### Your task
Your answer must match the material exactly, line for line.

• • •

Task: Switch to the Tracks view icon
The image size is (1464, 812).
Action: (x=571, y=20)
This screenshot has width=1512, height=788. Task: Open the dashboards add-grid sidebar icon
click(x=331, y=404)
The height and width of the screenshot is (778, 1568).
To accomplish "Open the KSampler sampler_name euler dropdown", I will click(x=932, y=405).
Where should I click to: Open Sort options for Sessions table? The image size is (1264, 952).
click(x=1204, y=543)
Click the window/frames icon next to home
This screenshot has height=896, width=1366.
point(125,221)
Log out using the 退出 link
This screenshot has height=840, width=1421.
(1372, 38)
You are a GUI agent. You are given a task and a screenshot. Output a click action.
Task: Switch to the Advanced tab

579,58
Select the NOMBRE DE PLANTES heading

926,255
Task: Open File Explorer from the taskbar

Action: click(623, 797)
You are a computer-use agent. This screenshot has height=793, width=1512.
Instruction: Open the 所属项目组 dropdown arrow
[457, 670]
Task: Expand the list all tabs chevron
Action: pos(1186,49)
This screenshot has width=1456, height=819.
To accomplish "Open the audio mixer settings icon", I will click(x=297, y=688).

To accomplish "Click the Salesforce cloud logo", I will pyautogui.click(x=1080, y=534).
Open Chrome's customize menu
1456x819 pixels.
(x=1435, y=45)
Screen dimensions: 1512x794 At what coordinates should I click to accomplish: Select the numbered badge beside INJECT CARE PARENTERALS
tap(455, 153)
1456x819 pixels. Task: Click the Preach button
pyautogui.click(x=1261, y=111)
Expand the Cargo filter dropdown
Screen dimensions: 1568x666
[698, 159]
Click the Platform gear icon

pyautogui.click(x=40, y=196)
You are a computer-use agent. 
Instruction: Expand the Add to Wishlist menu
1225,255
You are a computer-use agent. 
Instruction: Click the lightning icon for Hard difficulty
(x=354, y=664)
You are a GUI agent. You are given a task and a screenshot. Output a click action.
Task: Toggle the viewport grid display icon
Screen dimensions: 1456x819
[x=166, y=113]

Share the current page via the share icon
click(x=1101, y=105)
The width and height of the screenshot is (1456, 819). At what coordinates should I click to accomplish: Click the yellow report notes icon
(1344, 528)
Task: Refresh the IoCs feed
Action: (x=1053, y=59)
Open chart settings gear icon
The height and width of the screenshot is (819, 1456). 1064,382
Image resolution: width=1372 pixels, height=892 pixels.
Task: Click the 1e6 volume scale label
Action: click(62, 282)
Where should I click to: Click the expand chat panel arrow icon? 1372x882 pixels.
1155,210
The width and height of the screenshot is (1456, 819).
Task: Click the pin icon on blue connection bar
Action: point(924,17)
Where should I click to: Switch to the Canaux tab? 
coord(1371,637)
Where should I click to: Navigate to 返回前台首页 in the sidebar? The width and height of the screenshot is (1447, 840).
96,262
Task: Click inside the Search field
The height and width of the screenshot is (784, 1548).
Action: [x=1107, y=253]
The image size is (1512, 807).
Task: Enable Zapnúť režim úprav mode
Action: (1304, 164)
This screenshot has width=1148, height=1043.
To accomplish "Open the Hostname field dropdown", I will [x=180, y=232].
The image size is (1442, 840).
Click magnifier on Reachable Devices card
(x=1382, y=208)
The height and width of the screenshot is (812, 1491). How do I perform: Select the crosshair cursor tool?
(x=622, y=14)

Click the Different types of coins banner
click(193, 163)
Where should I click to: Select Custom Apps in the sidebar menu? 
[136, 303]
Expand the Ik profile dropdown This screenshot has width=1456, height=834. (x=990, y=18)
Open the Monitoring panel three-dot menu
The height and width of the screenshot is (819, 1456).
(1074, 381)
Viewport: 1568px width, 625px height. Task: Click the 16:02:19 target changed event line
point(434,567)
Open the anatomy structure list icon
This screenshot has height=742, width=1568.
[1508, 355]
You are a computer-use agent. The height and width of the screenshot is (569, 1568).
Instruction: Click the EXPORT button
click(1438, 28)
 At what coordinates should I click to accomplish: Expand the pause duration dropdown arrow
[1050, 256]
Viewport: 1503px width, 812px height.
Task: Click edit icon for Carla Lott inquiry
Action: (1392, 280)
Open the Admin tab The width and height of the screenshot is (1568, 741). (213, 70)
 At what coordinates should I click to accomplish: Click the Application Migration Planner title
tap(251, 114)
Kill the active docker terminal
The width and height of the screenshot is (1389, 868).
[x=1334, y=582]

• • •

### Answer to this task
Task: Switch to the Tracks view icon
The image size is (1464, 812).
Action: (x=571, y=20)
This screenshot has width=1512, height=788. Task: Open the dashboards add-grid sidebar icon
click(x=331, y=404)
The height and width of the screenshot is (778, 1568).
To accomplish "Open the KSampler sampler_name euler dropdown", I will click(x=932, y=405).
Where should I click to: Open Sort options for Sessions table? The image size is (1264, 952).
click(x=1204, y=543)
Click the window/frames icon next to home
This screenshot has height=896, width=1366.
point(125,221)
Log out using the 退出 link
This screenshot has height=840, width=1421.
(1372, 38)
You are a GUI agent. You are given a task and a screenshot. Output a click action.
Task: Switch to the Advanced tab

579,58
Select the NOMBRE DE PLANTES heading

926,255
Task: Open File Explorer from the taskbar

Action: click(623, 797)
You are a computer-use agent. This screenshot has height=793, width=1512.
Instruction: Open the 所属项目组 dropdown arrow
[457, 670]
Task: Expand the list all tabs chevron
Action: pos(1186,49)
This screenshot has width=1456, height=819.
To accomplish "Open the audio mixer settings icon", I will click(x=297, y=688).

To accomplish "Click the Salesforce cloud logo", I will pyautogui.click(x=1080, y=534).
Open Chrome's customize menu
1456x819 pixels.
(x=1435, y=45)
Screen dimensions: 1512x794 At what coordinates should I click to accomplish: Select the numbered badge beside INJECT CARE PARENTERALS
tap(455, 153)
1456x819 pixels. Task: Click the Preach button
pyautogui.click(x=1261, y=111)
Expand the Cargo filter dropdown
Screen dimensions: 1568x666
[698, 159]
Click the Platform gear icon

pyautogui.click(x=40, y=196)
You are a computer-use agent. 
Instruction: Expand the Add to Wishlist menu
1225,255
You are a computer-use agent. 
Instruction: Click the lightning icon for Hard difficulty
(x=354, y=664)
You are a GUI agent. You are given a task and a screenshot. Output a click action.
Task: Toggle the viewport grid display icon
Screen dimensions: 1456x819
[x=166, y=113]

Share the current page via the share icon
click(x=1101, y=105)
The width and height of the screenshot is (1456, 819). At what coordinates should I click to accomplish: Click the yellow report notes icon
(1344, 528)
Task: Refresh the IoCs feed
Action: (x=1053, y=59)
Open chart settings gear icon
The height and width of the screenshot is (819, 1456). 1064,382
Image resolution: width=1372 pixels, height=892 pixels.
Task: Click the 1e6 volume scale label
Action: click(62, 282)
Where should I click to: Click the expand chat panel arrow icon? 1372x882 pixels.
1155,210
The width and height of the screenshot is (1456, 819).
Task: Click the pin icon on blue connection bar
Action: point(924,17)
Where should I click to: Switch to the Canaux tab? 
coord(1371,637)
Where should I click to: Navigate to 返回前台首页 in the sidebar? The width and height of the screenshot is (1447, 840).
96,262
Task: Click inside the Search field
The height and width of the screenshot is (784, 1548).
Action: [x=1107, y=253]
The image size is (1512, 807).
Task: Enable Zapnúť režim úprav mode
Action: (1304, 164)
This screenshot has width=1148, height=1043.
To accomplish "Open the Hostname field dropdown", I will [x=180, y=232].
The image size is (1442, 840).
Click magnifier on Reachable Devices card
(x=1382, y=208)
The height and width of the screenshot is (812, 1491). How do I perform: Select the crosshair cursor tool?
(x=622, y=14)

Click the Different types of coins banner
click(193, 163)
Where should I click to: Select Custom Apps in the sidebar menu? 
[136, 303]
Expand the Ik profile dropdown This screenshot has width=1456, height=834. (x=990, y=18)
Open the Monitoring panel three-dot menu
The height and width of the screenshot is (819, 1456).
(1074, 381)
Viewport: 1568px width, 625px height. Task: Click the 16:02:19 target changed event line
point(434,567)
Open the anatomy structure list icon
This screenshot has height=742, width=1568.
[1508, 355]
You are a computer-use agent. The height and width of the screenshot is (569, 1568).
Instruction: Click the EXPORT button
click(1438, 28)
 At what coordinates should I click to accomplish: Expand the pause duration dropdown arrow
[1050, 256]
Viewport: 1503px width, 812px height.
Task: Click edit icon for Carla Lott inquiry
Action: (1392, 280)
Open the Admin tab The width and height of the screenshot is (1568, 741). (213, 70)
 At what coordinates should I click to accomplish: Click the Application Migration Planner title
tap(251, 114)
Kill the active docker terminal
The width and height of the screenshot is (1389, 868).
[x=1334, y=582]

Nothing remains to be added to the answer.